Development of Nanoadjuvants using Polymeric Carrier to Enhance Immune Response

Abstract

Vaccines are the most successful scientific invention which is being utilized for the various diseases when any foreign antigen enters the body. An immune response is generated during the entry of an antigen which is mainly less immunogenic. Due to the less immunogenic immune response by some vaccines, the need of adjuvant has been raised. The most commonly used adjuvants are the aluminum adjuvants which are used for the human vaccination. But due to low efficiency, low stability, tolerability, and toxicity polymeric carrier for adjuvant are used.

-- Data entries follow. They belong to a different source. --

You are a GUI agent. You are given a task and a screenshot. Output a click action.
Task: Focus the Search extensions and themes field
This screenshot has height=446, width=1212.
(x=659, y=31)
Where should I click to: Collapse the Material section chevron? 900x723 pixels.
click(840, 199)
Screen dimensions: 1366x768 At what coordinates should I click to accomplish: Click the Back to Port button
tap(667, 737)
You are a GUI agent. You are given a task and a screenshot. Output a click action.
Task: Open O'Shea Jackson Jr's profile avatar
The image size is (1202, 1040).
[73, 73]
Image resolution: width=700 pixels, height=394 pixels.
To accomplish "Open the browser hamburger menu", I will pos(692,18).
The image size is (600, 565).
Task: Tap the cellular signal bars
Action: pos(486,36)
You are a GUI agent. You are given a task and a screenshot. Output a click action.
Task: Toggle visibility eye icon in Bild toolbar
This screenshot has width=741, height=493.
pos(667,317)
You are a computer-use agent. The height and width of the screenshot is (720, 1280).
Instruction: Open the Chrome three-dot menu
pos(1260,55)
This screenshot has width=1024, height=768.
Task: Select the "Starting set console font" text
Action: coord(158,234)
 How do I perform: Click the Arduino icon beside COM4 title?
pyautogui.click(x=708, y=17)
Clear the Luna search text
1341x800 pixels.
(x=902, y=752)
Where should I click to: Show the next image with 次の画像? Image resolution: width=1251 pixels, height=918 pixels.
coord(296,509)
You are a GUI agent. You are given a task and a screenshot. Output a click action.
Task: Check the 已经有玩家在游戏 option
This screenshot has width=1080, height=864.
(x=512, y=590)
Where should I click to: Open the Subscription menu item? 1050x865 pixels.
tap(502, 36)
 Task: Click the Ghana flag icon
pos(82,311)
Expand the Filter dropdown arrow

So there is a need for the development of new adjuvants so that they can benefit the field of immunology. In the present research polymeric carrier using sodium alginate / Chitosan beads were formed in which the peptide was encapsulated. RAW bead interaction assay, MTT assay were performed in order to characterize the peptide loaded beads. Therefore, the effect of Chitosan/sodium alginate beads (with and without peptide) on peripheral blood mononuclear (PBMC) and RAW 264.7 cell lines were observed. Sodium alginate beads were found to have no effect on PBMC as the absorbance value was found similar to that for cells. While Chitosan mixed sodium alginate beads were found to have little higher absorbance than cells only. When the effect of the beads was evaluated on Raw 264.7 cell line, it was observed that the absorbance is close to cells o1nly for both beads. Hence, these beads have no cytotoxic effect on peripheral blood mononuclear cells (PBMC) and RAW 264.7 cell line. In peptide encapsulated sodium alginate/ Chitosan beads PBMC interacted and proliferated more efficiently in the presence of peptide encapsulated in Chitosan/sodium alginate beads as the absorbance value was found to be more than cells only and peptide treated cells. Conclusively, Chitosan/sodium alginate beads can be utilized as a promising delivery vehicle after incorporating peptide based nanoadjuvants for enhancing the immune response.